» Records supplied
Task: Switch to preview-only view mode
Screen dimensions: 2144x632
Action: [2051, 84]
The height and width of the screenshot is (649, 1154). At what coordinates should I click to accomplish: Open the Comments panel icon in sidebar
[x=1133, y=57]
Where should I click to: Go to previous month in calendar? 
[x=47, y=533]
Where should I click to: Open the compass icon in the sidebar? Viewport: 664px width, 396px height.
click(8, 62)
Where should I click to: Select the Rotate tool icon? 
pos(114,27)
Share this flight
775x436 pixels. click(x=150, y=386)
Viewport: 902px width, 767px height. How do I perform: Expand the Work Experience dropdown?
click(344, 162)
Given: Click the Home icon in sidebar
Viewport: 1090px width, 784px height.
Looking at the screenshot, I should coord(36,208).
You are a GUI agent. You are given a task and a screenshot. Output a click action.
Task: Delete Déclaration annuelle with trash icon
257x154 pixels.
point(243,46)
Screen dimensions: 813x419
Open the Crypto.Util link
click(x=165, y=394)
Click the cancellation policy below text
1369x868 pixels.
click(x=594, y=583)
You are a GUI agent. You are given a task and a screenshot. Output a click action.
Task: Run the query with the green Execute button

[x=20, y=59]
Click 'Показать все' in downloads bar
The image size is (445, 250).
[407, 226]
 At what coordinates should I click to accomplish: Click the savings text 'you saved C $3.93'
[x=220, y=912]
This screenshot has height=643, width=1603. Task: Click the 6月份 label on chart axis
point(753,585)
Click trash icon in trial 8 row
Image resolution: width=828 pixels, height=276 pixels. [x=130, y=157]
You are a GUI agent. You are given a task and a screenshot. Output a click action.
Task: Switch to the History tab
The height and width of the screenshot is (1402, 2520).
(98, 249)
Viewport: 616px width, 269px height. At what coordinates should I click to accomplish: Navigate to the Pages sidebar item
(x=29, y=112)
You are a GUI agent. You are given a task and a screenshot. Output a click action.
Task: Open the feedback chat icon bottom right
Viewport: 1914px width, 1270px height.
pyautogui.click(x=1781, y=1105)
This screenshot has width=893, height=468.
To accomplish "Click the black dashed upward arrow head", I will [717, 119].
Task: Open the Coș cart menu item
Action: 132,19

» Goal
Give the data above as a JSON list of strings, one string per line and no strings for blank lines.

» Written answer
[
  "Task: Switch to preview-only view mode",
  "Screen dimensions: 2144x632",
  "Action: [2051, 84]",
  "The height and width of the screenshot is (649, 1154). At what coordinates should I click to accomplish: Open the Comments panel icon in sidebar",
  "[x=1133, y=57]",
  "Where should I click to: Go to previous month in calendar? ",
  "[x=47, y=533]",
  "Where should I click to: Open the compass icon in the sidebar? Viewport: 664px width, 396px height.",
  "click(8, 62)",
  "Where should I click to: Select the Rotate tool icon? ",
  "pos(114,27)",
  "Share this flight",
  "775x436 pixels. click(x=150, y=386)",
  "Viewport: 902px width, 767px height. How do I perform: Expand the Work Experience dropdown?",
  "click(344, 162)",
  "Given: Click the Home icon in sidebar",
  "Viewport: 1090px width, 784px height.",
  "Looking at the screenshot, I should coord(36,208).",
  "You are a GUI agent. You are given a task and a screenshot. Output a click action.",
  "Task: Delete Déclaration annuelle with trash icon",
  "257x154 pixels.",
  "point(243,46)",
  "Screen dimensions: 813x419",
  "Open the Crypto.Util link",
  "click(x=165, y=394)",
  "Click the cancellation policy below text",
  "1369x868 pixels.",
  "click(x=594, y=583)",
  "You are a GUI agent. You are given a task and a screenshot. Output a click action.",
  "Task: Run the query with the green Execute button",
  "[x=20, y=59]",
  "Click 'Показать все' in downloads bar",
  "The image size is (445, 250).",
  "[407, 226]",
  " At what coordinates should I click to accomplish: Click the savings text 'you saved C $3.93'",
  "[x=220, y=912]",
  "This screenshot has height=643, width=1603. Task: Click the 6月份 label on chart axis",
  "point(753,585)",
  "Click trash icon in trial 8 row",
  "Image resolution: width=828 pixels, height=276 pixels. [x=130, y=157]",
  "You are a GUI agent. You are given a task and a screenshot. Output a click action.",
  "Task: Switch to the History tab",
  "The height and width of the screenshot is (1402, 2520).",
  "(98, 249)",
  "Viewport: 616px width, 269px height. At what coordinates should I click to accomplish: Navigate to the Pages sidebar item",
  "(x=29, y=112)",
  "You are a GUI agent. You are given a task and a screenshot. Output a click action.",
  "Task: Open the feedback chat icon bottom right",
  "Viewport: 1914px width, 1270px height.",
  "pyautogui.click(x=1781, y=1105)",
  "This screenshot has width=893, height=468.",
  "To accomplish \"Click the black dashed upward arrow head\", I will [717, 119].",
  "Task: Open the Coș cart menu item",
  "Action: 132,19"
]